Casal di Principe (Ce), autismo, legalità, futuro: diciotto anni in cui il silenzio diventa forza civile
Di Mario Conforto
C’è un luogo, a Casal di Principe, dove il tempo ha cambiato direzione e il significato delle parole. Venerdì 20 febbraio 2026, al Teatro della Legalità, un’intera giornata – dalle 9.30 alle 16.30 – sarà dedicata a raccontare una storia che intreccia autismo, impegno civile e responsabilità collettiva. È qui che La Forza del Silenzio, cooperativa sociale, celebra diciotto anni di attività, maturati dentro beni confiscati alla criminalità organizzata e restituiti alla comunità come presìdi di cura, ricerca e inclusione.

### COMPITO 1
Spiega perché, secondo l'articolo su Casal di Principe, il 20 febbraio 2026 al Teatro della Legalità è prevista un'intera giornata di iniziative. Rispondi in una o due frasi.
### COMPITO 2
Prosegui l'articolo su Casal di Principe e La Forza del Silenzio a partire dall'ultima frase riportata.

### MATERIALE DI STUDIO
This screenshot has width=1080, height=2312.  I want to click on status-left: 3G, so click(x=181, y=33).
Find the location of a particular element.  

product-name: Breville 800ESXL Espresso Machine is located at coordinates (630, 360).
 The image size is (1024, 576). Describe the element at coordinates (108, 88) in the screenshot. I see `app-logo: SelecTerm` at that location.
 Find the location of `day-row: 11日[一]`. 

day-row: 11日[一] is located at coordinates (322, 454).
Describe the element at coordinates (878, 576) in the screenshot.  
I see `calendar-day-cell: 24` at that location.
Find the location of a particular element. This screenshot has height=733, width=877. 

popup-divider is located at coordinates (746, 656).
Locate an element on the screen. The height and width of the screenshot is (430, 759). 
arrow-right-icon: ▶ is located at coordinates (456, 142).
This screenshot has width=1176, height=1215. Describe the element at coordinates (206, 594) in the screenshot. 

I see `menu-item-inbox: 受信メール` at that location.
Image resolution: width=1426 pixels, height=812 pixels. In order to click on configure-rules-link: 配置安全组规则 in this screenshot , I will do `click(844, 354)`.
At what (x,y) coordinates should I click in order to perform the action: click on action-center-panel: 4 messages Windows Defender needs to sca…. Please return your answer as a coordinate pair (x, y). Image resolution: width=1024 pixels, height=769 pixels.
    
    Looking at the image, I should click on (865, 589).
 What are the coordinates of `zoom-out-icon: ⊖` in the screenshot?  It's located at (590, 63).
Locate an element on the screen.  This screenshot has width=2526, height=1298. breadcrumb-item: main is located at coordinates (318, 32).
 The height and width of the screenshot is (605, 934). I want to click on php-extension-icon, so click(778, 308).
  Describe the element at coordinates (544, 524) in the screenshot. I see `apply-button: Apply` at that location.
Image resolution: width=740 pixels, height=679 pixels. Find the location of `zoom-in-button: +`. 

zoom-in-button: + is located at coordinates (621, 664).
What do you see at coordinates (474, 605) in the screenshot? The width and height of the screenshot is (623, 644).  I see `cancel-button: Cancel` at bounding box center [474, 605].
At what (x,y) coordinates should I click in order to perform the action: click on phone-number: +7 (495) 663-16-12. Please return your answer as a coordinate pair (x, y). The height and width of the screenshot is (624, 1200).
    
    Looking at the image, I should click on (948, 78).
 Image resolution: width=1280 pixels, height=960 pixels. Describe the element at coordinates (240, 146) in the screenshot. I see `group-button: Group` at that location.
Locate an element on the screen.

### RISPOSTA 1
La giornata si tiene perché la cooperativa sociale La Forza del Silenzio celebra lì diciotto anni di attività. Sono anni maturati dentro beni confiscati alla criminalità organizzata e restituiti alla comunità come presìdi di cura, ricerca e inclusione.

### RISPOSTA 2
Non è una ricorrenza rituale, ma il bilancio vivo di un percorso che ha trasformato spazi segnati dall’illegalità in laboratori di umanità. Dove prima si esercitava il dominio del potere criminale, oggi agisce lo Stato nella sua forma più concreta: servizi, accompagnamento delle famiglie, progettualità educative, opportunità di lavoro. Una metamorfosi che ha un nome preciso e un orizzonte chiaro: legalità praticata, non proclamata.
L’iniziativa, dal titolo ‘Autismo · Legalità · Futuro. 18 anni di impegno civile, ricerca e inclusione’, riunisce istituzioni, mondo associativo, imprese e società civile attorno a un’esperienza che ha saputo coniugare competenza scientifica e radicamento territoriale. Nel corso della giornata saranno ripercorse le tappe di un cammino lungo quasi due decenni: dalle prime attività nei beni affidati da Agrorinasce alle buone pratiche di inclusione sociale e lavorativa, fino alle nuove traiettorie di innovazione e ricerca.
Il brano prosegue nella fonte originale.